Marty Rissi was born in Switzerland but he’s always been a huge fan of Detroit iron and his Mopar fin car roots go back to his youth as he explained, “I had a ’57 Savoy back in Switzerland, back in those days they were assembled there”.
This car was one of those car guy luck scenarios because Marty always wanted another ’57 Dodge and this one turned up unexpectedly: “I was near a storage area with a friend and I saw a fin sticking out and it was this car. It had original paint and it was dull but I wanted a two door, there was no rust at all and the engine was tired. The owner was losing his storage so it worked out”.
There was solid documentation on this car, “The original owner paid 3200 for it and it was a manual steering and brakes car from the factory”.
Nevertheless, Marty had tracked down a 1957 Dodge and the deal was done. He assessed the car and pulled the trigger on the deal immediately: “This was a Canadian model but they still used the Fury 303. This car had 67,740 miles on it”.

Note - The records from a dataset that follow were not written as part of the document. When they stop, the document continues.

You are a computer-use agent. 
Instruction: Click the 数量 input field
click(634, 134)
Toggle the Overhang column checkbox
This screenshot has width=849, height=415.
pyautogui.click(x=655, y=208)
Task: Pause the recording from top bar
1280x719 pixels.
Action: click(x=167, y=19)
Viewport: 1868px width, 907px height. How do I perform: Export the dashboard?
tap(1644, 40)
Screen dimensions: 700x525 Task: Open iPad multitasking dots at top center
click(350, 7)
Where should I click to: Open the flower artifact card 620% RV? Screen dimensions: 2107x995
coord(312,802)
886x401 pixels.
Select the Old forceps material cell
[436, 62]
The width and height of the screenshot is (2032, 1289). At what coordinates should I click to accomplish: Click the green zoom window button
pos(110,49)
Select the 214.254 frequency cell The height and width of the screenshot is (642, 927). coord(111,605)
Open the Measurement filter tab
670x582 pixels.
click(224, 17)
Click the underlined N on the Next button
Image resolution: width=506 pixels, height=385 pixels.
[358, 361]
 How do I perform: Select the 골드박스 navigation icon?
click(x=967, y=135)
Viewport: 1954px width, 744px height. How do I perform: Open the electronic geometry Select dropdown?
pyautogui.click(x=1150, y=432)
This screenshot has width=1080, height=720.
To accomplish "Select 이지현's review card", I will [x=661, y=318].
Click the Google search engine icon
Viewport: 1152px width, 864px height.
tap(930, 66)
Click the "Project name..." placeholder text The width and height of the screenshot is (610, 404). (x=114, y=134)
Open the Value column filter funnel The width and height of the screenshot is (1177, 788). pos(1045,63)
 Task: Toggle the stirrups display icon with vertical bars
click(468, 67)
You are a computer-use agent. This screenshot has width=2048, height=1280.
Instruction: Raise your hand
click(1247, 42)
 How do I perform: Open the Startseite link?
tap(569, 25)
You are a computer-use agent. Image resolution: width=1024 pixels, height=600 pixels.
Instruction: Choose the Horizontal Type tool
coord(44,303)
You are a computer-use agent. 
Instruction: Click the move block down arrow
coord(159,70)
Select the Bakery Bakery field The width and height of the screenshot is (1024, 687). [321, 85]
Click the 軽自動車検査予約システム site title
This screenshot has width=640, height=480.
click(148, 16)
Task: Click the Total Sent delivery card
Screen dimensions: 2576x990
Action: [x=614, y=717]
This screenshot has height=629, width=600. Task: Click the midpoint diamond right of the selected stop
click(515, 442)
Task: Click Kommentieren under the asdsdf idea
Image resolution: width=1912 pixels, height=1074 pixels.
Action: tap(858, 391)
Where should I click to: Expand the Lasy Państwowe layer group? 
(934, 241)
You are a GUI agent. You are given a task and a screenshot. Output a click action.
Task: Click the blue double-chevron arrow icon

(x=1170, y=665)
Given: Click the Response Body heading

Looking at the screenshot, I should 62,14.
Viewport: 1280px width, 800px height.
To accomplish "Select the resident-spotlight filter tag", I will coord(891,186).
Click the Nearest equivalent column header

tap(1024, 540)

The key to a good relationship with old iron happens when a car guy is consistently on the road behind the wheel of his beloved ride relationship and Marty is a firm believer in that philosophy: “Don’t treat them like powder puffs, you’re supposed to drive them, that’s what they’re built for”.
Marty has piled up enough real miles to assess his ‘57 Dodge and he’s very familiar with the reality behind the engineering: “I wanted a two level driver and this car is there but the manual steering and brakes are good because I like the feel but it can be a workout in a parking lot”.
He’s used the car to tow a trailer and that’s been a factor in the mileage: “Even with the 440 it has now it gets about 18 miles per gallon without the trailer because it has a 2:76 rear end so that’s pretty good for the highway miles”.
This Dodge was built for 1950s turnpikes so it’s clearly at home on the highway as Marty explained, “It’s really smooth on the highway, there’s a little vibration at 60 miles per hour but it smooths out at 70 and this car can easily run all day at 80”.
Marty takes this car out when he can and he’s a familiar sight at a lot of car shows but one of his favorites are the Touring Tin runs where you have to pull a trailer on the run.The ’57 Dodge has been on a Touring Tin run.
Marty loves old iron and he summed the relationship between car and car guy with some profound words:
“That’s why I drive this car – you feel the optimism of the era when you drive a ’57 Dodge”.